Steven never let the bomb go, at least I never remember him doing that. No one, in my memory, ever got hit or hurt. I do recall Steven collapsing to the floor clutching the bomb and dropping it as he sank  spent and exhausted. We cheered. The party continued but nothing could match the “bomb dance”.

Some of my friends from back then are dead. After all it has been fifty years since we lived and worked and partied in that tiny portion of cityscape in that tiny portion of time. Even the youngest ones are now collecting Social Security. It has been so long that I can’t even remember some of their names. I can see their faces though and the memories of them and what they meant to me are still strong. It was a powerful time in our lives.

 Dead and gone- Jennifer Barker, David Nicholson, Kathy Potts, E.S. Eddie, Alan the “mola man”, Sharon and Gene, Thomas Rowland Marshall IV, Patti Spring….

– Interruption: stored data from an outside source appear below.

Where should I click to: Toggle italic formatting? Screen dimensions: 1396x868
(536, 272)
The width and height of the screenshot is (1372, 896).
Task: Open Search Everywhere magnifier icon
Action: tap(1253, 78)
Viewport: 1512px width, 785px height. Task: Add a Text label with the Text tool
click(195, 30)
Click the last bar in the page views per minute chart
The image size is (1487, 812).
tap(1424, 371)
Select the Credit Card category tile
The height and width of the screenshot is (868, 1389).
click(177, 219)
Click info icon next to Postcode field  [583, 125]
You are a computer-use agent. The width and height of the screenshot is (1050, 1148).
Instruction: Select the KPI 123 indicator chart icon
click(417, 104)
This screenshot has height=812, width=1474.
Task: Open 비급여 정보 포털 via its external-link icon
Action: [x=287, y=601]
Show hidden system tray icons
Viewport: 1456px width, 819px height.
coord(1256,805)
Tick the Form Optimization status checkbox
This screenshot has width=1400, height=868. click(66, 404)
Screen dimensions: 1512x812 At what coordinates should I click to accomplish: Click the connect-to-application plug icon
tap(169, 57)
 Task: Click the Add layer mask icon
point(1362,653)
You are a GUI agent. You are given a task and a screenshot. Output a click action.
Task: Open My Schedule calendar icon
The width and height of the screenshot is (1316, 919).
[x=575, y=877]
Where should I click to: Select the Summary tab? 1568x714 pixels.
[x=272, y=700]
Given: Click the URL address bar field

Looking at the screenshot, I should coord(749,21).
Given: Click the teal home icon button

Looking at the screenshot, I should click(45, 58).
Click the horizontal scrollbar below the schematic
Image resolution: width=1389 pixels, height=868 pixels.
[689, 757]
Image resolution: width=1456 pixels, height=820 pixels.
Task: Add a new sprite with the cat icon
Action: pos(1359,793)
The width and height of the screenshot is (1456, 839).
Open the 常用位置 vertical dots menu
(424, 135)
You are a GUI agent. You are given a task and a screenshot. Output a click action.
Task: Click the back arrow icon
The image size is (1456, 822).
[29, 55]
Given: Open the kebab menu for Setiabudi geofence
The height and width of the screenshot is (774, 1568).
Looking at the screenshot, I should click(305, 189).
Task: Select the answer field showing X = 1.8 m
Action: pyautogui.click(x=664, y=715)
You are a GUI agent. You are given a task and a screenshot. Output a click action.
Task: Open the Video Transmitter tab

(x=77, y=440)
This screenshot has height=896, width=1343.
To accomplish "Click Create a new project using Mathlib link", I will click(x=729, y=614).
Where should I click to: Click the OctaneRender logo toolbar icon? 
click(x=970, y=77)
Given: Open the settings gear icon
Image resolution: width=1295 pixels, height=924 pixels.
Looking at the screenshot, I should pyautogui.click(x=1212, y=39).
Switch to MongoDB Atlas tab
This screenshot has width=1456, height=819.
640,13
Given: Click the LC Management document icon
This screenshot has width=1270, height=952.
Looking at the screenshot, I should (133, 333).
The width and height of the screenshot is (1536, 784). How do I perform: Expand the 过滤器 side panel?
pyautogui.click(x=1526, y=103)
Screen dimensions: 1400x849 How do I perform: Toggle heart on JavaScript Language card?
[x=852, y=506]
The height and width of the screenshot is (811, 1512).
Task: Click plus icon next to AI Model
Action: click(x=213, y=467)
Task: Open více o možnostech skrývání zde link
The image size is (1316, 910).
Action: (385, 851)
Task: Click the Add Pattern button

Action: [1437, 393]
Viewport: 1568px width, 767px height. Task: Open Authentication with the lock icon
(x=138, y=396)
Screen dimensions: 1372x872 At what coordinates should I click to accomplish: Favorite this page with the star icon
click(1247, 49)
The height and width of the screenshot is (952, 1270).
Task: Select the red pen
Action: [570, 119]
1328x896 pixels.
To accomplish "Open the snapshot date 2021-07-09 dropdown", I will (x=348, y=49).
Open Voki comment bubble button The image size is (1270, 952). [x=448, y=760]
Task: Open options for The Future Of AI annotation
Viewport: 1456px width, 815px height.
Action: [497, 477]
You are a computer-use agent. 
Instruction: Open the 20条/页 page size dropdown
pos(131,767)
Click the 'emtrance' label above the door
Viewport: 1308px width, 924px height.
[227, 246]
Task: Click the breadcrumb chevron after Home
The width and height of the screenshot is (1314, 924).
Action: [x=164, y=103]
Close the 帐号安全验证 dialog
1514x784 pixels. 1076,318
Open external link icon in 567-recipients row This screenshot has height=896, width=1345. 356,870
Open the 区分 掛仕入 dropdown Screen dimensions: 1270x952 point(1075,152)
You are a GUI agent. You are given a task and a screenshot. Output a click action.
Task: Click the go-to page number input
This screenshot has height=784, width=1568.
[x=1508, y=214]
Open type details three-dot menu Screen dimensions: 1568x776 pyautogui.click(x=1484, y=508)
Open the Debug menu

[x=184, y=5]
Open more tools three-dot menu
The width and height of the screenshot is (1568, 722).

Still living as far as I know- Me, Steven J. Persons, Tommy, Heshie, Sandy, Fran, Randy, Joel, Stanley, Cowboy Tom, Anne, Paul, Octavia, Grove, Bob, Bill, Dale, Charlie, Isaiah and Julia…I’m sure there are others to put into each of these lists but, as I’ve said, my memory is not the best. To those who I’ve not included, my apology. The people of South Street were special. Like Stephen J. Persons and the “bomb dance”. Each person I came to know on South Street was interesting and in the time I spent there I never had a serious argument or made and enemy. Recalling them each is my “love letter” to South Street.